• Qué se pide: ¿Puedes devolver como una lista JSON de cadenas las líneas que van desde el inicio de las entradas hasta la línea que contiene "The height and", ambas incluidas? Pon una cadena por línea y omite las líneas en blanco.

• Datos proporcionados:
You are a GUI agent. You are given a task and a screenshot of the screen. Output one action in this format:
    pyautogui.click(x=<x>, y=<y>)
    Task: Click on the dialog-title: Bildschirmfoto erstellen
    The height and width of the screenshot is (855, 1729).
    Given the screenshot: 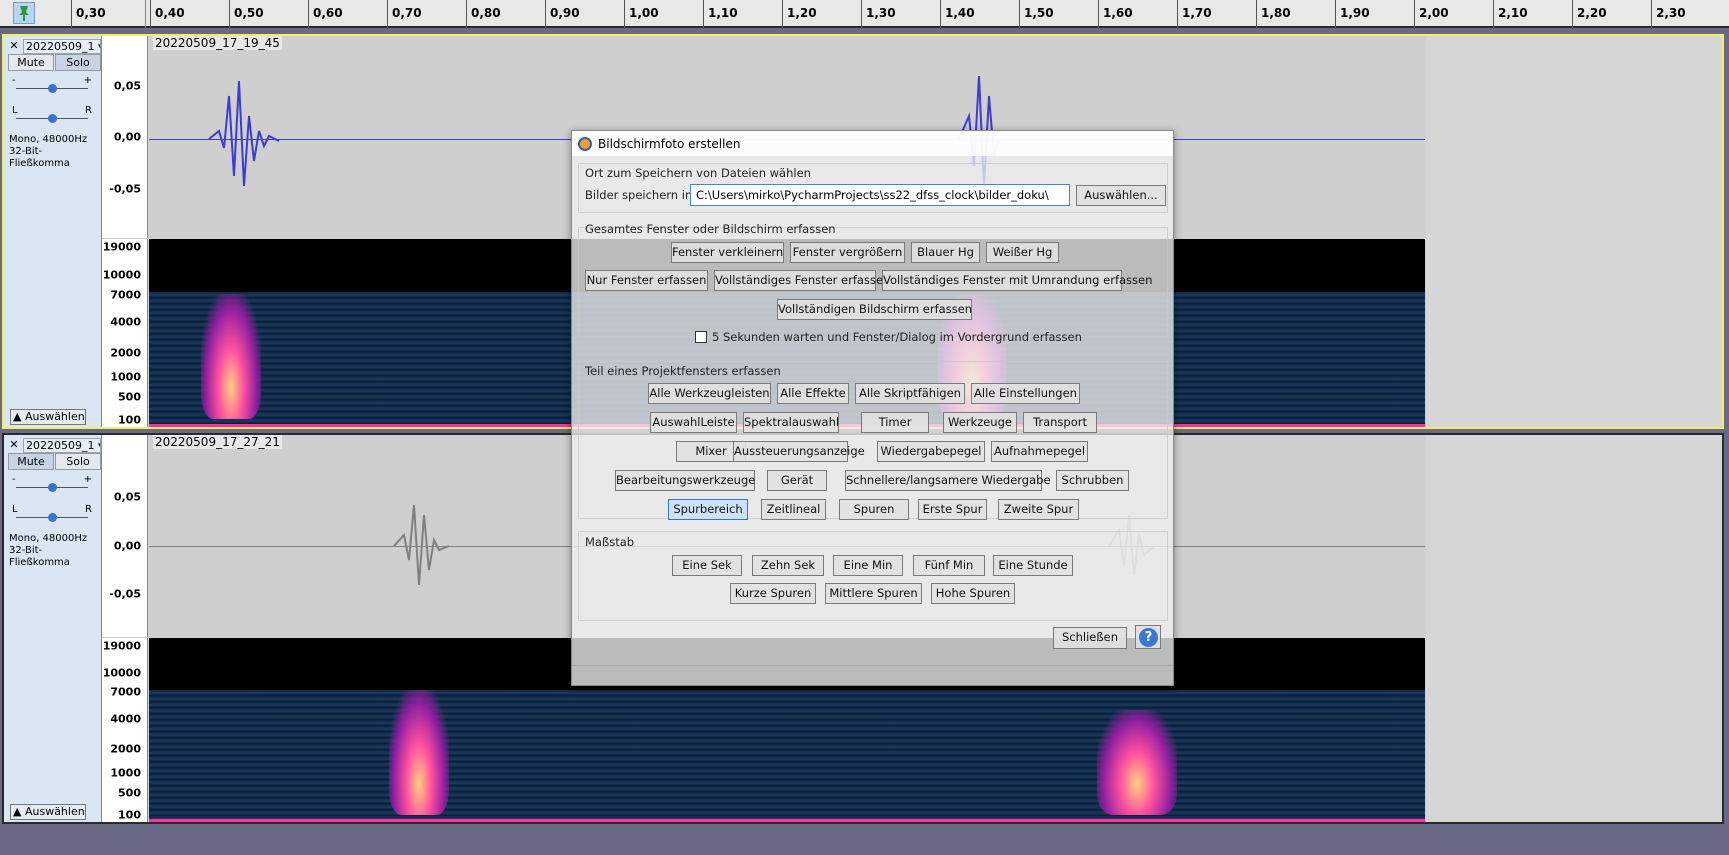 What is the action you would take?
    pyautogui.click(x=670, y=144)
    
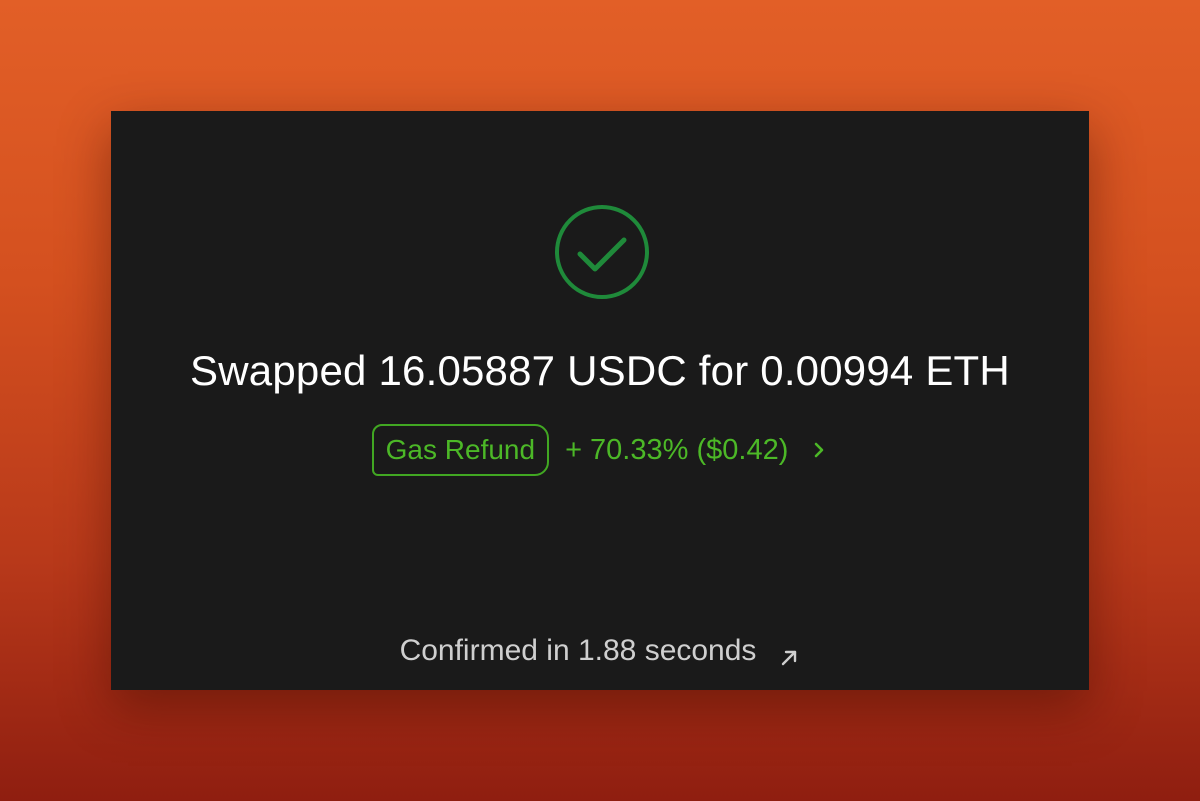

• Resultado:
[
  "You are a GUI agent. You are given a task and a screenshot of the screen. Output one action in this format:",
  "    pyautogui.click(x=<x>, y=<y>)",
  "    Task: Click on the dialog-title: Bildschirmfoto erstellen",
  "    The height and width of the screenshot is (855, 1729)."
]